Мы достигли высшей точки, откуда были видны Кэнэри-Уорф, стеклянная пирамида «Шарда», купол собора Святого Павла.
Джек положил камеру на колени:
– Тут очень высоко, да, пап?
Я уже давно не слышал, чтобы его слова звучали так четко и осмысленно.
– Это точно. Тебе нравится?
Джек кивнул и улыбнулся:
– А когда я выздоровею, мы будем снова забираться на высокие дома?
– Обязательно!
– И на Эйфелеву башню заберемся?
– Да, – ответил я, обнимая его.
– И на тот небоскреб в Умпа-Лумпе?
Анна тихонько рассмеялась и положила руку ему на плечо:
– В Куала-Лумпур, зайчик. И на него тоже.
– Хорошо. Куала-Лумпур, – повторил Джек, глядя на Темзу. – И в Дубай надо поехать, пап, там ведь тоже есть небоскреб – вообще самый большой в мире!
Я еле сдерживался, чтобы не дать волю душившим меня слезам.

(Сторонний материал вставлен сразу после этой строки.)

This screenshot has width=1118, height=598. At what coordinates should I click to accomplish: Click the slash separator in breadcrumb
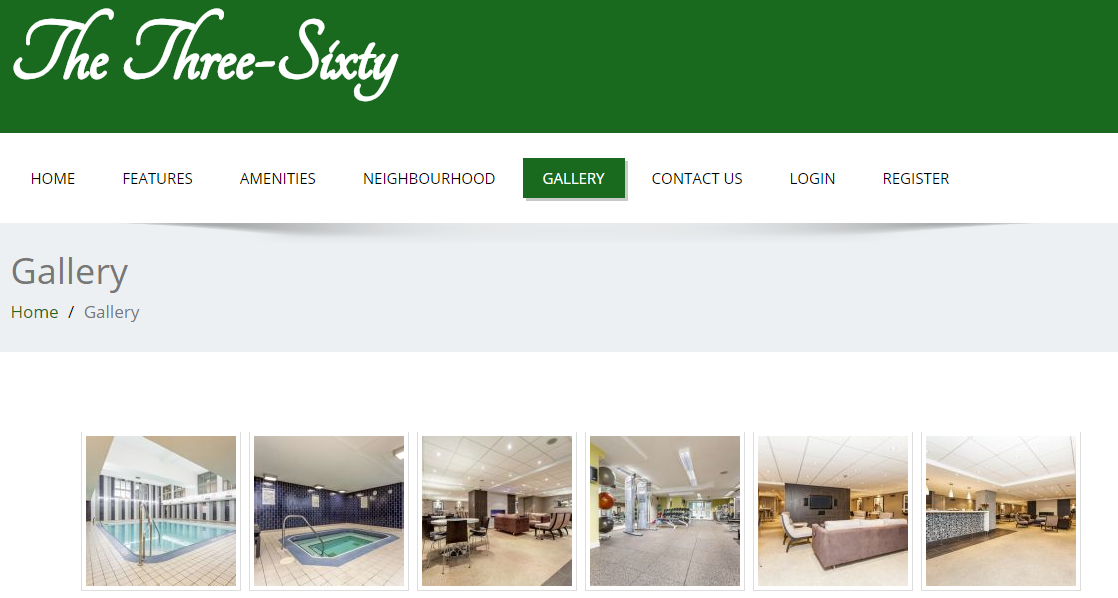[x=71, y=312]
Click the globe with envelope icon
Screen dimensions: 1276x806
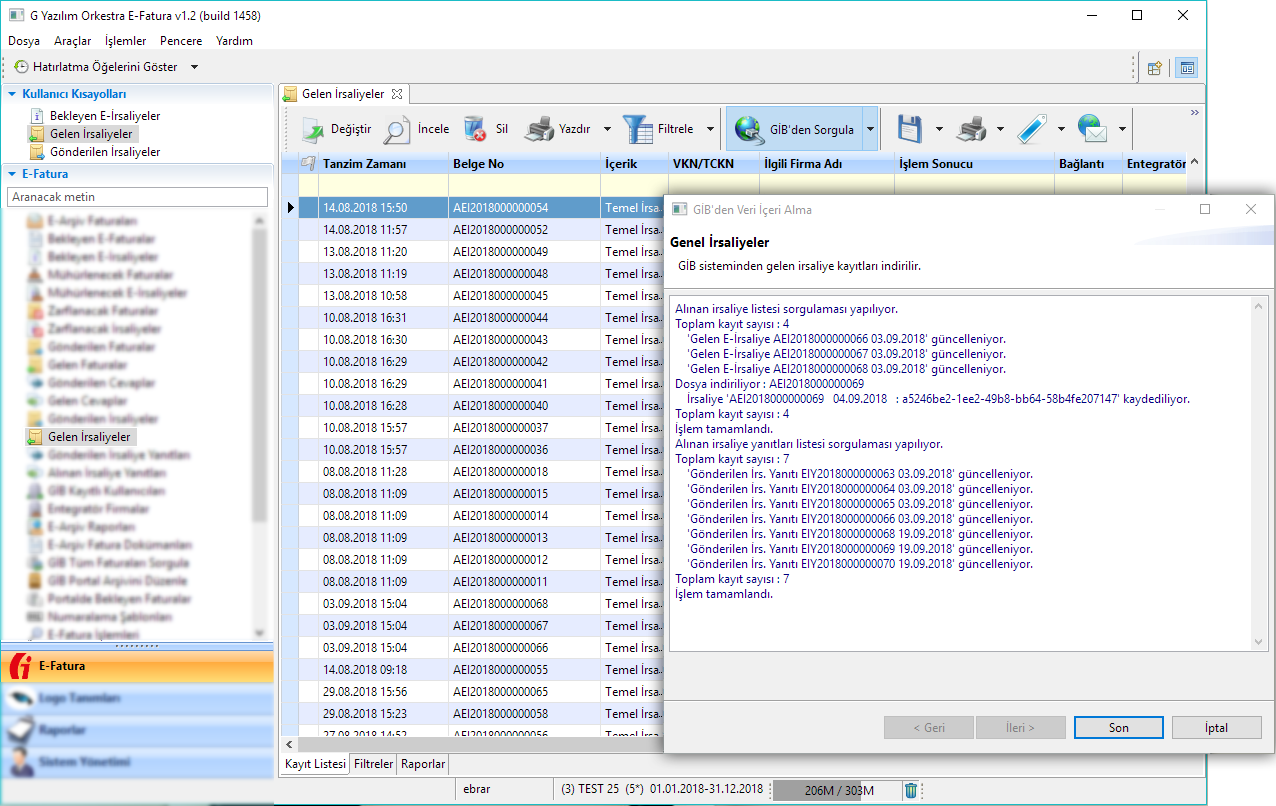pos(1093,129)
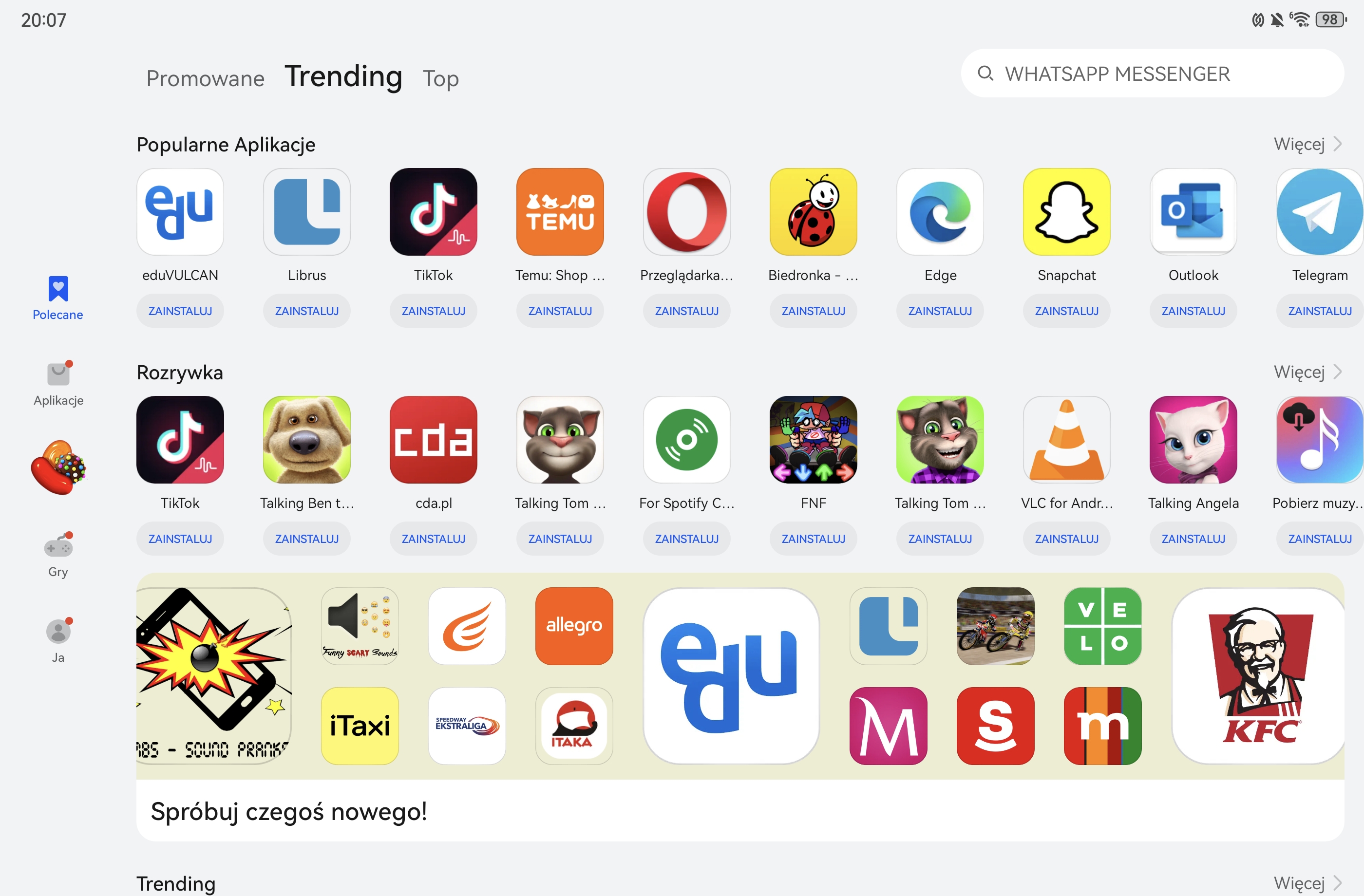
Task: Switch to the Top tab
Action: pos(440,78)
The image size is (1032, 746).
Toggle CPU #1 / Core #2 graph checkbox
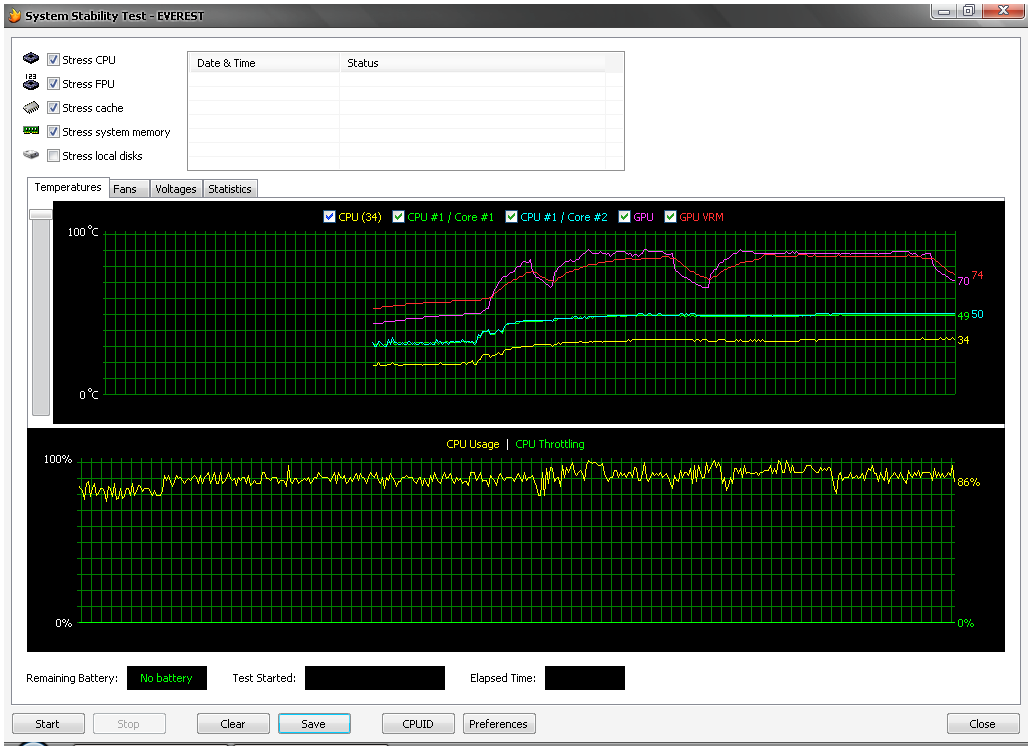[x=512, y=217]
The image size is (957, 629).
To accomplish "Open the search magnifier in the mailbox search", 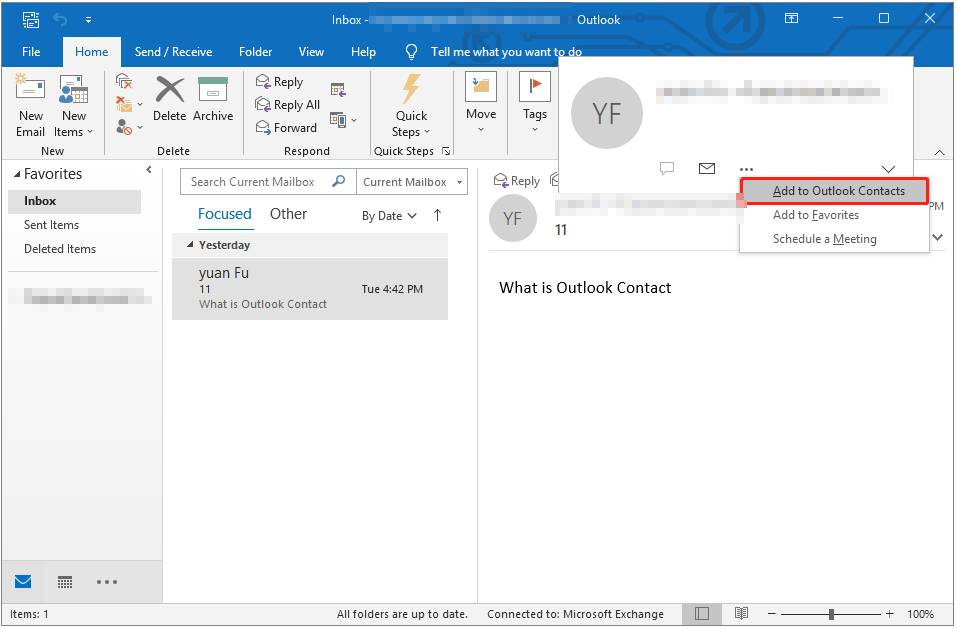I will tap(340, 181).
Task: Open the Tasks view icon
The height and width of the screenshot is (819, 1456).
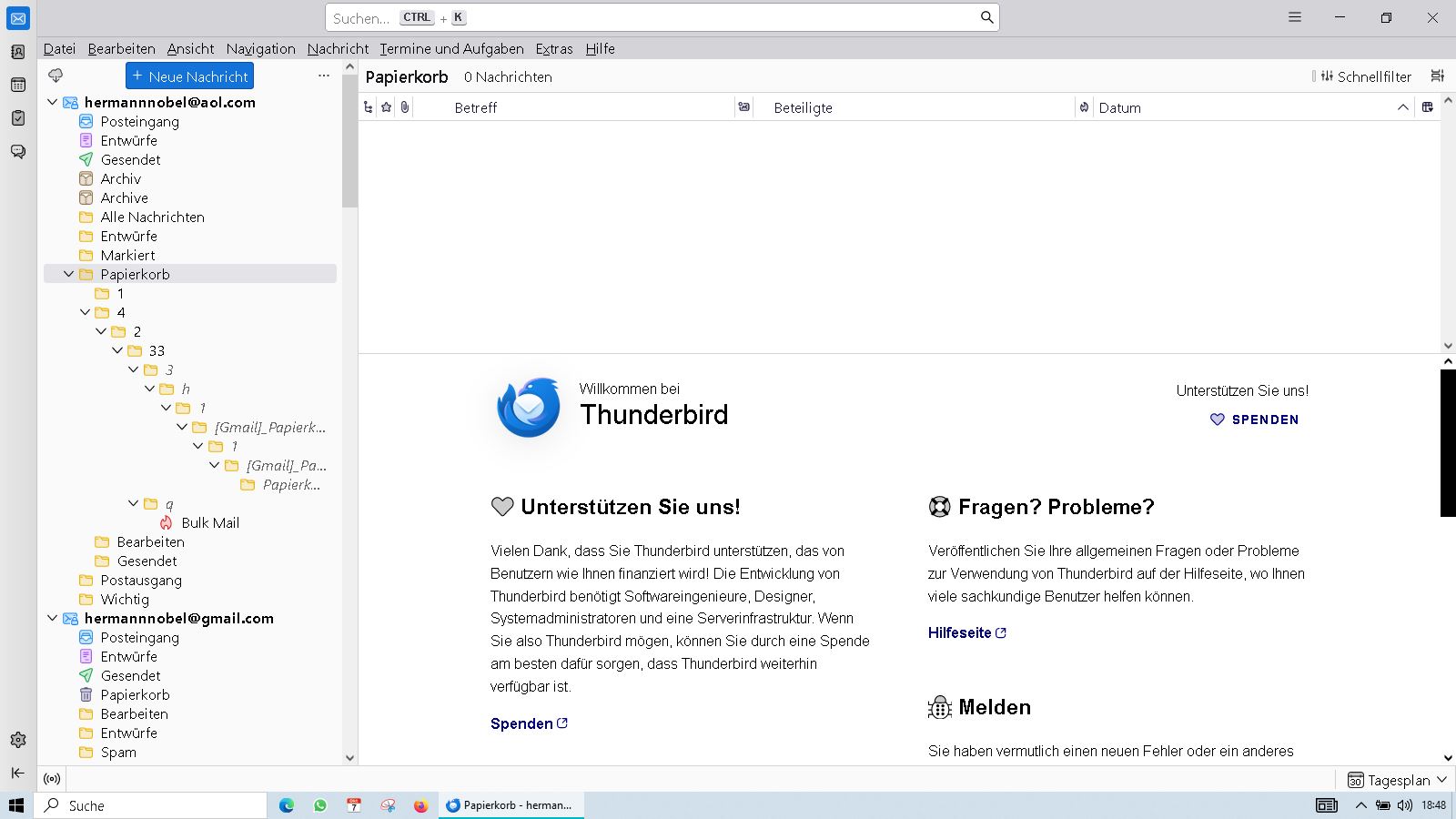Action: [18, 118]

– Мы на все небоскребы заберемся, Джек. На все до единого, – хрипло пообещал я.
– Наверху так круто, пап, вот ты идешь, идешь и проходишь даже облака, и там так высоко, что ты будто бы летишь на самолете, а если еще выше забраться, то можно увидеть космические корабли, и солнце, и все звезды…
Едва он закончил, как в кабине внезапно стало светло, словно от вспышки далекого взрыва, – это были последние лучи солнца, его прощальный подарок. Мы сидели на корточках, обняв Джека за плечи и прислушиваясь к поскрипыванию ползущей кабины, и наблюдали за угасающим закатом. И вдруг, не говоря ни слова, Джек вытолкнул себя из кресла и медленно выпрямился. Покачиваясь, он ухватился за поручень и, восстановив равновесие, снова начал фотографировать. Мутноватые огни на фоне красного бархата неба. Сияющие вершины курчавых гор из облаков. Он хотел убедиться, что ничего не упустил.
Мы решили, что Эшборн-хаус вполне достоин того, чтобы стать последним пристанищем для нашего сына. Выбирали мы его точно так же, как когда-то школу: читали рекламные брошюры, ходили на День открытых дверей, обсуждали достоинства местного персонала, размеры игровой комнаты и варианты питания.
Это заведение, построенное еще в Викторианскую эпоху, не производило гнетущего впечатления, как раз наоборот. Стены были сложены из рыжеватого кирпича; сады приятно поражали своей ухоженностью и обилием цветов; коридоры, светлые и просторные – по ним спокойно могли проехать несколько кресел-каталок в ряд, – были увешаны рисунками постояльцев. В комнате стояли две кровати, разделенные передвижной перегородкой, и мы снова спали все вместе – как много лет назад, когда Джек только что родился.
Опухоль добралась до важных центров мозга, и Джек становился все более отрешенным, он почти не выражал эмоций и с трудом осознавал происходящее. Химиотерапия закончилась, и его волосы снова вились непослушными завитками. Он смотрел диким, затравленным взглядом, которого попросту не может, не должно быть у ребенка.